- Professor Jamie Cross
- Professor of Social and Economic Anthropology
- Room 5.28 Chrystal Macmillan Building 15a George Square Edinburgh UK EH8 9LD
- Office: +44(0)1316515181 Mobile: +44(0)7552817310
- Research Interests
- Renewable energy and green politics, Climate change, Science and technology, Design, International development
Guidance and Feedback Hours
- Friday 10-12
I am a social anthropologist specialising in the study of energy, technology, and economy in the global south.
For the past decade, my research has examined how renewable energy projects are organising and re-organising social life in places of chronic global poverty. Recent projects include an 18-month ethnographic study of energy cultures amongst displaced people in Burkina Faso and Kenya; a comparative study of off-grid living in Papua New Guinea, India, and Scotland; and a 2-year study of data politics in Tanzania's off-grid solar energy sector.
I currently lead Cool Infrastructures, a 3-year research project that examines the materials, technologies and social relationships through which marginalised people keep cool in overheating global cities.
My research practice also involves the production of physical and digital objects that probe the material politics of our energy futures through collaborations with visual artists, filmmakers, and designers.
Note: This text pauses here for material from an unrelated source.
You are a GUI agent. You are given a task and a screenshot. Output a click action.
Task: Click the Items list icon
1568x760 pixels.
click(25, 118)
Recent projects include Solar What?! (an award-winning, solar-powered lamp built to challenge unsustainable design practices), the Off Grid Solar Scorecard (a public platform to track sustainable design in the solar industry), and The Solar Fix (a short film about solar-powered things that break down).
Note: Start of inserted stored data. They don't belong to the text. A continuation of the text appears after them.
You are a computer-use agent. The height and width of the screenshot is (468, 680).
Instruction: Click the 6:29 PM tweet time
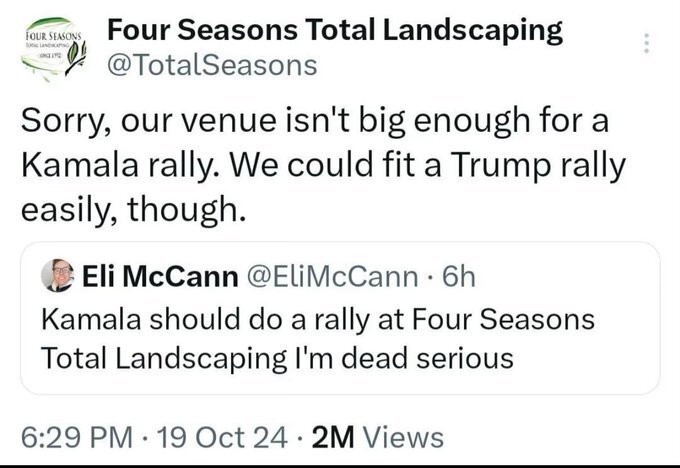point(74,436)

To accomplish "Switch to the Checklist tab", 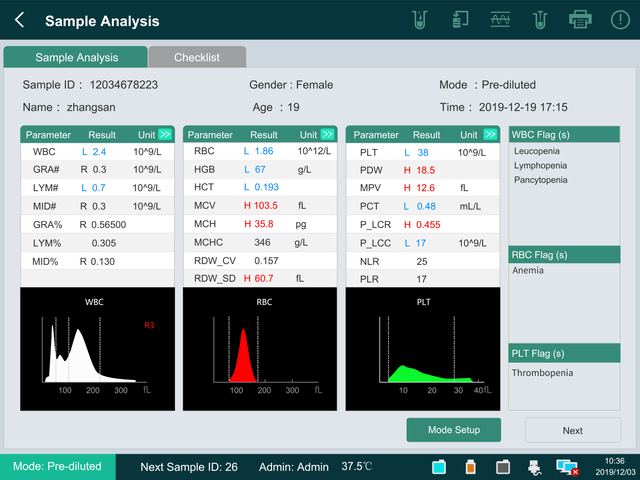I will click(x=197, y=58).
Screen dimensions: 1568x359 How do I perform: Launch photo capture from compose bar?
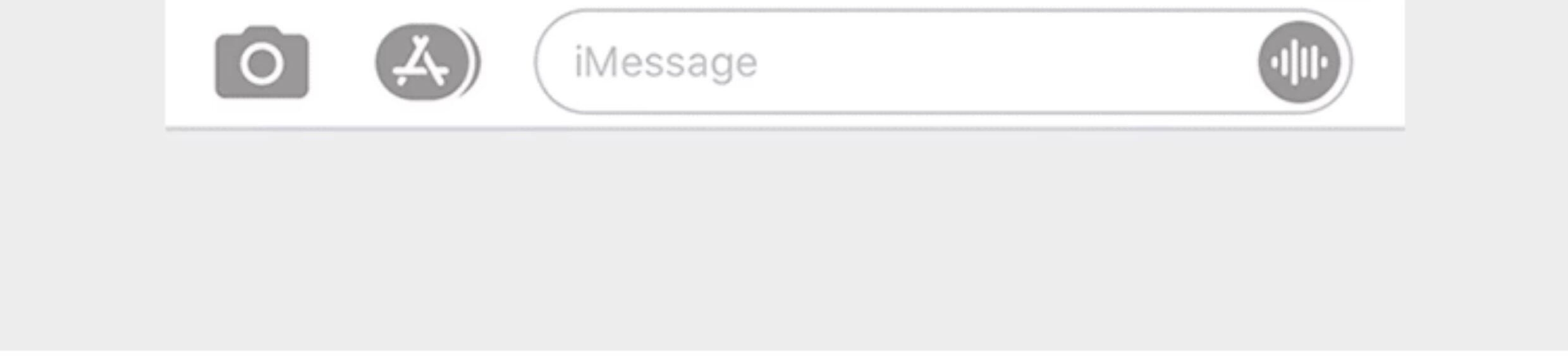[262, 62]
Details of my teaching, research, publications and public engagement can be found below. Open access links to my publications are available here. I am a co-editor of Pluto Press's Anthropology, Culture and Society book series.
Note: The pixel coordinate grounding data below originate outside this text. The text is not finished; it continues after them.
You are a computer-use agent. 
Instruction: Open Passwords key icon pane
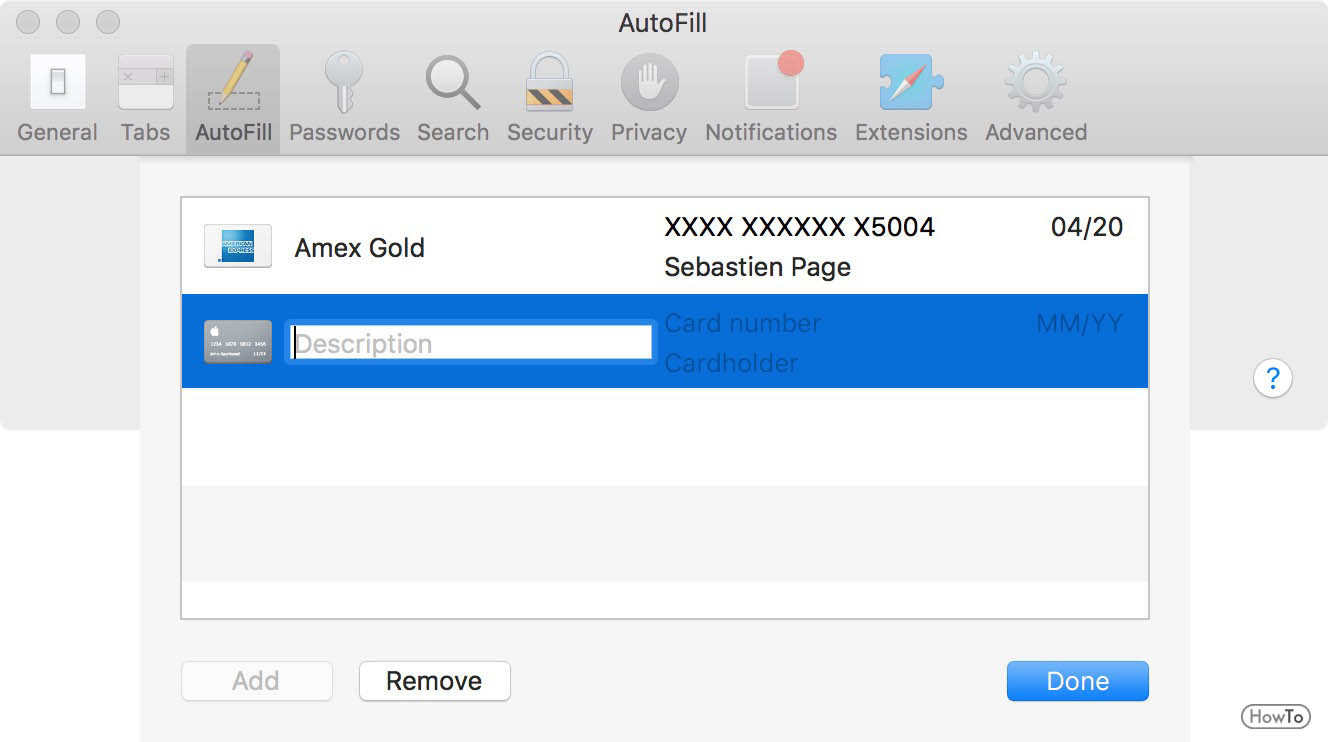[x=344, y=99]
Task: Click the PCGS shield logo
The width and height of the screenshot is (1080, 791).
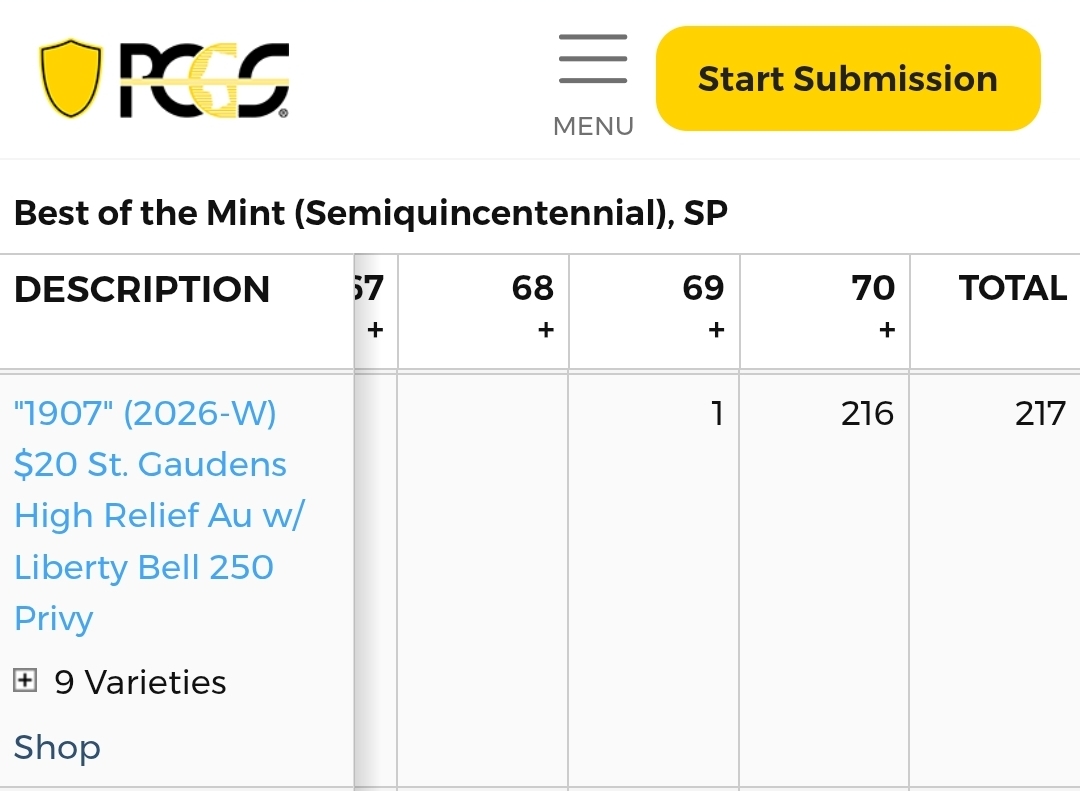Action: click(70, 78)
I am on a research sabbatical for the 2020-21 academic year. Otherwise, I teach undergraduate and post-graduate courses in the anthropology of energy, international development and global political economy.
I supervise a range of doctoral and postdoctoral projects and welcome expressions of interest from anybody with overlapping research interests. For further details, see:
My teaching projects continue to explore audio and visual methodologies, and connect anthropology to design. For examples, see:
Solar Power: Since 2011 I have been following the work of engineers and entrepreneurs involved in designing and distributing solar photovoltaic (PV) lighting systems to people who live without reliable access to mains electricity in places that remain off the grid. As governments, international development donors and businesses commit themselves to realising targets for universal energy access this research examines the relationships involved in creating markets for renewable energy technologies in contexts of global poverty and the values, practices and meanings that mediate relations to electrically powered things. I have expanded this research in India with projects in Papua New Guinea, Kenya and Burkina Faso, and am currently finishing a book manuscript.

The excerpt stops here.